Giovanni Colonna in 1216 raised a charitable establishment, “the hospital buildings,” to the west of the Lateran. At the tail end of the 13th century, the Colonna established the confraternity to “man the church and hospital complex of St. Peter and Marcellinus as part of their bid to take over the Lateran.” Starting in 1330, this confraternity, the Raccomandati, received various ruined houses as a donation, which they later made hospital and becomes today’s St. John Hospital in Lateran. In 1332, municipal administration regained Colosseum, and the confraternity received the license allowing them to run a public hospital in the following year.
The complex of the Raccomandati is split into two parts. The buildings in the northern complex were mainly gained from the Annibaldi family, which comprised of a cemetery that is now a formal garden, the women ward and the Annibaldi’s tower house that is now attached to it, and a funerary chapel - a small church with the apse turned toward the street. The buildings in the southern complex were comprised of the new and the old Ward that was perpendicularly positioned, blocking an ancient kilns inside that was reused by the confraternity, and the church of S. Andrea and the Holy Angel - the confraternity’s main infirmary, with its portico along the street and a clear emblem over the arch.

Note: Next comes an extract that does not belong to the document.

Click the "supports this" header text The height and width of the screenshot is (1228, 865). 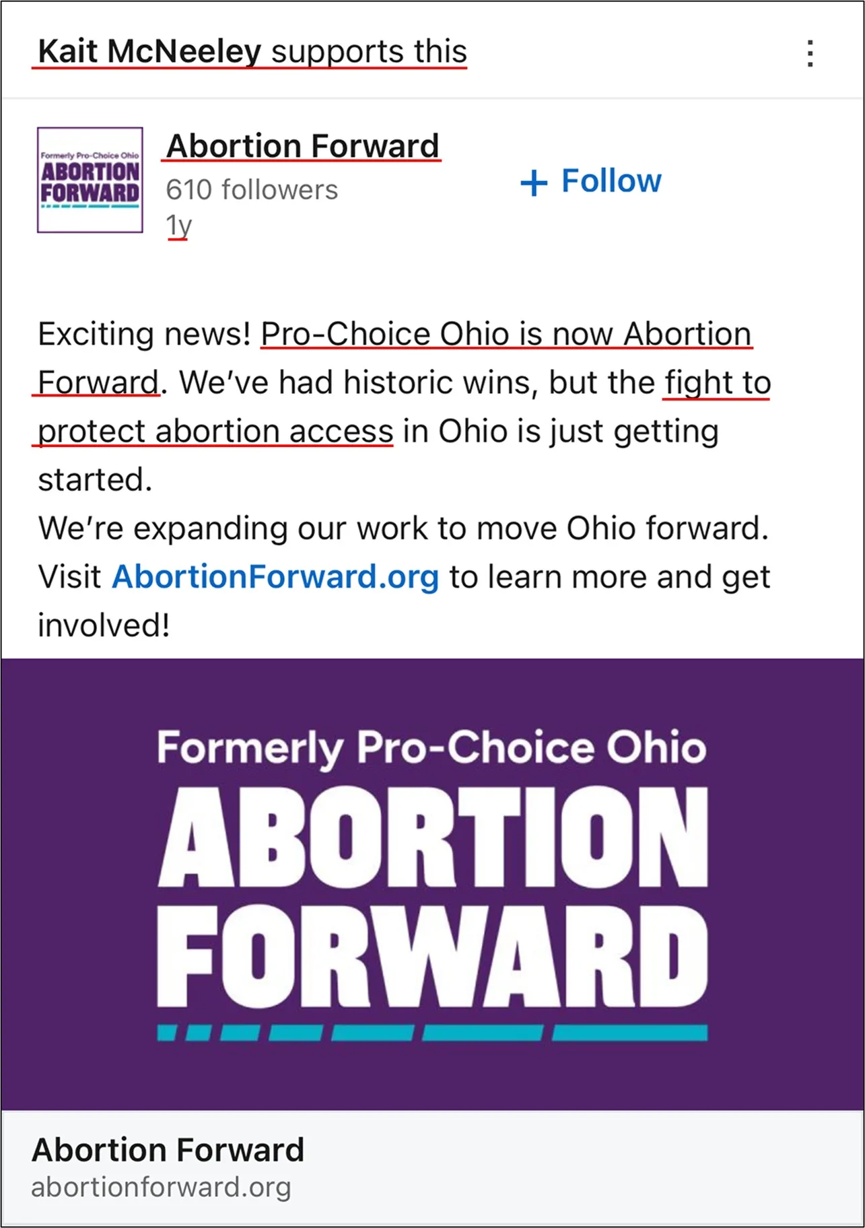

The infirmary belongs to the Roman hospital type for an “aisleless, single-story hall articulated by diaphragm arches in the interior and buttresses in the exterior.”
Some of the more significant expansions of this confraternity were during the Black Death and the Jubilee. That is not surprising, for the Black Death tested the reliability of the confraternity’s complex and the pilgrims coming for the Jubilee who entered from Porta Maggiore would soon see the complex and the emblem of this confraternity, right behind St. John in Lateran. The emblem depicts a kneeling figurine bearing candles adore the Christ effigy of the Salvatore Achiropita. When one was sick and poor during the Middle Ages, that is precisely the symbol one would be looking for.
The Raccomandati was closely related with the Senate, for running the hospital was itself a civic leadership role, a promise of competent administration; self-governing entrepreneurial elites viewed themselves of constructed social and corporate identity. The charitable services enlarged their self-esteem by shaping an image of capable governance. And in 1386, the municipal authority assigned civil and penal jurisdiction over Via Maior (now Via San Giovanni) and officially entrusted the confraternity with the protection and development of this area, which the Raccomandati reshaped around 1395, of the road junctions, and made it an enclosed and easily controllable urban sluice gate.